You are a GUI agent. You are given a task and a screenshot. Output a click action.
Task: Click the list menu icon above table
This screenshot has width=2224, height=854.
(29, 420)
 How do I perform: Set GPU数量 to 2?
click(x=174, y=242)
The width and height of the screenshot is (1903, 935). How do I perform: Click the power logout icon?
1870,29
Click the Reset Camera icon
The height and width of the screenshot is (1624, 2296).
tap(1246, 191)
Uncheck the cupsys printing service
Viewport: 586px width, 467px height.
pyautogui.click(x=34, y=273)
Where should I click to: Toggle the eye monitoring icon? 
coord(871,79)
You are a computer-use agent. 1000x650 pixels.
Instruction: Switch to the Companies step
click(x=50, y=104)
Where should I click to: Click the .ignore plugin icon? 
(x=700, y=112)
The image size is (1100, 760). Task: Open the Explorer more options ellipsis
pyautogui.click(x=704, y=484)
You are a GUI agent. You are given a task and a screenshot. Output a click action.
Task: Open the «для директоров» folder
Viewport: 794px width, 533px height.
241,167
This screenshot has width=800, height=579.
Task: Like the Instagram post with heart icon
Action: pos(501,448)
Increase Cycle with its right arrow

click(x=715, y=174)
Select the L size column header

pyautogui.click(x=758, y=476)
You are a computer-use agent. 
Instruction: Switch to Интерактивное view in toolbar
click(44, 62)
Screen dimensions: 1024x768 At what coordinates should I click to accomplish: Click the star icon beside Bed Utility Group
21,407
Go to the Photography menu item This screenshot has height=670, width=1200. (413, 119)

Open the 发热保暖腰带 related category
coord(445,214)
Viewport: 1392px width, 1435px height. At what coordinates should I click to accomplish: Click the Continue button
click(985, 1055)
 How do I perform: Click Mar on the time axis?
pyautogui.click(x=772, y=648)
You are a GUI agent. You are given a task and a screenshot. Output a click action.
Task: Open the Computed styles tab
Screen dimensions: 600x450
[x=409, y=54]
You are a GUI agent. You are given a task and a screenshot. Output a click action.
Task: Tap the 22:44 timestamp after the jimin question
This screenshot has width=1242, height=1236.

Your assignment =>
Your reply must be the entries above, returned word for word.

Answer to this exercise =>
You are a GUI agent. You are given a task and a screenshot. Output a click action.
Task: Click the list menu icon above table
This screenshot has width=2224, height=854.
(29, 420)
 How do I perform: Set GPU数量 to 2?
click(x=174, y=242)
The width and height of the screenshot is (1903, 935). How do I perform: Click the power logout icon?
1870,29
Click the Reset Camera icon
The height and width of the screenshot is (1624, 2296).
tap(1246, 191)
Uncheck the cupsys printing service
Viewport: 586px width, 467px height.
pyautogui.click(x=34, y=273)
Where should I click to: Toggle the eye monitoring icon? 
coord(871,79)
You are a computer-use agent. 1000x650 pixels.
Instruction: Switch to the Companies step
click(x=50, y=104)
Where should I click to: Click the .ignore plugin icon? 
(x=700, y=112)
The image size is (1100, 760). Task: Open the Explorer more options ellipsis
pyautogui.click(x=704, y=484)
You are a GUI agent. You are given a task and a screenshot. Output a click action.
Task: Open the «для директоров» folder
Viewport: 794px width, 533px height.
241,167
This screenshot has width=800, height=579.
Task: Like the Instagram post with heart icon
Action: pos(501,448)
Increase Cycle with its right arrow

click(x=715, y=174)
Select the L size column header

pyautogui.click(x=758, y=476)
You are a computer-use agent. 
Instruction: Switch to Интерактивное view in toolbar
click(44, 62)
Screen dimensions: 1024x768 At what coordinates should I click to accomplish: Click the star icon beside Bed Utility Group
21,407
Go to the Photography menu item This screenshot has height=670, width=1200. (413, 119)

Open the 发热保暖腰带 related category
coord(445,214)
Viewport: 1392px width, 1435px height. At what coordinates should I click to accomplish: Click the Continue button
click(985, 1055)
 How do I perform: Click Mar on the time axis?
pyautogui.click(x=772, y=648)
You are a GUI agent. You are given a task and a screenshot. Output a click action.
Task: Open the Computed styles tab
Screen dimensions: 600x450
[x=409, y=54]
You are a GUI agent. You are given a task and a screenshot. Output a click action.
Task: Tap the 22:44 timestamp after the jimin question
This screenshot has width=1242, height=1236.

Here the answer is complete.